> _Selected text_
Re: [DISCUSS] Hive Support

Gabor Kaszab Wed, 27 Nov 2024 05:28:07 -0800

Hi All,

As I see there is a general opinion on not keeping the Hive code in the
Iceberg repo, but maintaining a set of tests that verifies the actual
Iceberg code against the latest Hive release. For me it would seem a bit
odd to maintain a test suite for verifying some code that is not maintained
within this repo. In a similar fashion we could maintain a test suite for
any other query engine, not just for Hive. I think it's either code+tests
or none.


I'd rather challenge the general consensus of Option 1 (remove Hive code
from Iceberg) and I'd like to understand the motivation why this
whole replication of code happened between Iceberg and Hive. If I read well
between the lines Hive developers found it difficult to get their PRs
merged or even reviewed by Iceberg committers and hence decided to
replicate the code and do their own implementation. However, I haven't seen
any communication about raising awareness of these difficulties.
I think that people have put some serious efforts into the Hive code within
the Iceberg repo and before dropping it we should take a step back and see
if the current situation can be fixed somehow:
 - Can we raise awareness that the code reviewing bandwidth of the Hive PRs
is not sufficient? (If this was indeed the motivation of the Hive devs)
 - Would it be feasible to collect a list of PRs that would be required to
push the missing Hive related code into Iceberg?
 - Would it be possible to get some commitment from the people reviewing
Iceberg-Hive code that they will try to find some time taking a look at
these?

Let me know if the above doesn't make any sense, though!
Regards,
Gabor

On Tue, Nov 26, 2024 at 9:31 PM Simhadri G <simhad...@apache.org> wrote:

>
>
> Hi Everyone,
>
> Thank you, Peter, for the discussion!
>
> I’m also leaning toward option one. However, given that Apache Iceberg is
> designed to be engine-agnostic, I believe we should continue maintaining a
> Hive Iceberg runtime test suite with the latest version of Hive in the
> Iceberg repository. This will help identify any changes that could break
> Hive compatibility early on.

> _Tasks_
A. In the Hive support thread, which option does Simhadri G say they are leaning toward?
B. From the Hive support thread, extract the passage starting with "I'd rather challenge" and going on through "of these difficulties.".
The listing comes from a separate source.

> _Given data_
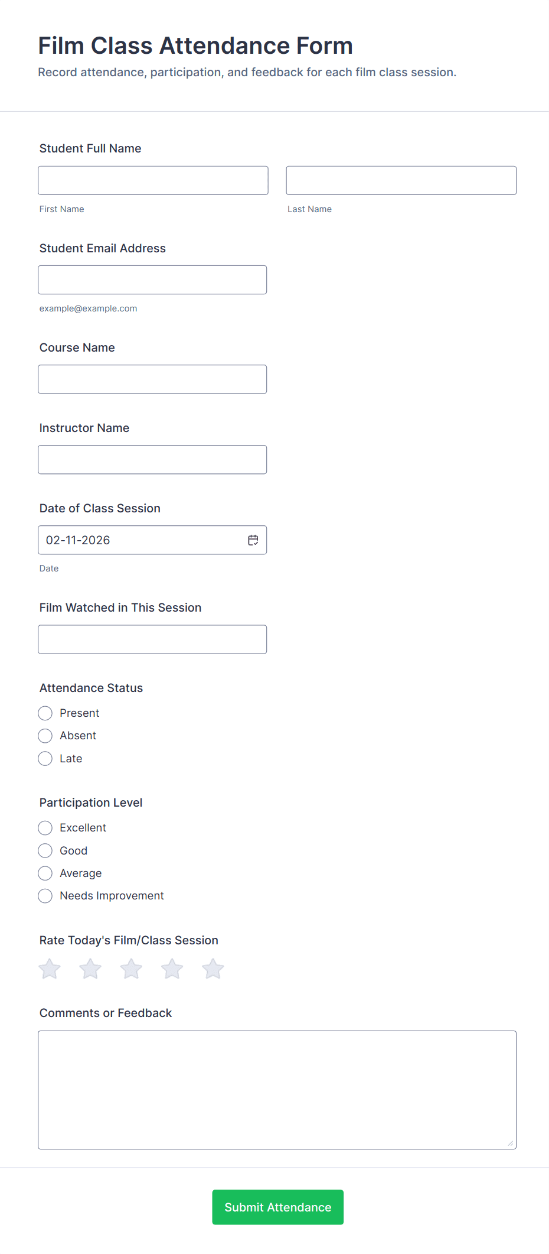549x1254 pixels.
Task: Choose Good participation level
Action: point(45,851)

> _Full answers_
A. Option one.

B.
I'd rather challenge the general consensus of Option 1 (remove Hive code
from Iceberg) and I'd like to understand the motivation why this
whole replication of code happened between Iceberg and Hive. If I read well
between the lines Hive developers found it difficult to get their PRs
merged or even reviewed by Iceberg committers and hence decided to
replicate the code and do their own implementation. However, I haven't seen
any communication about raising awareness of these difficulties.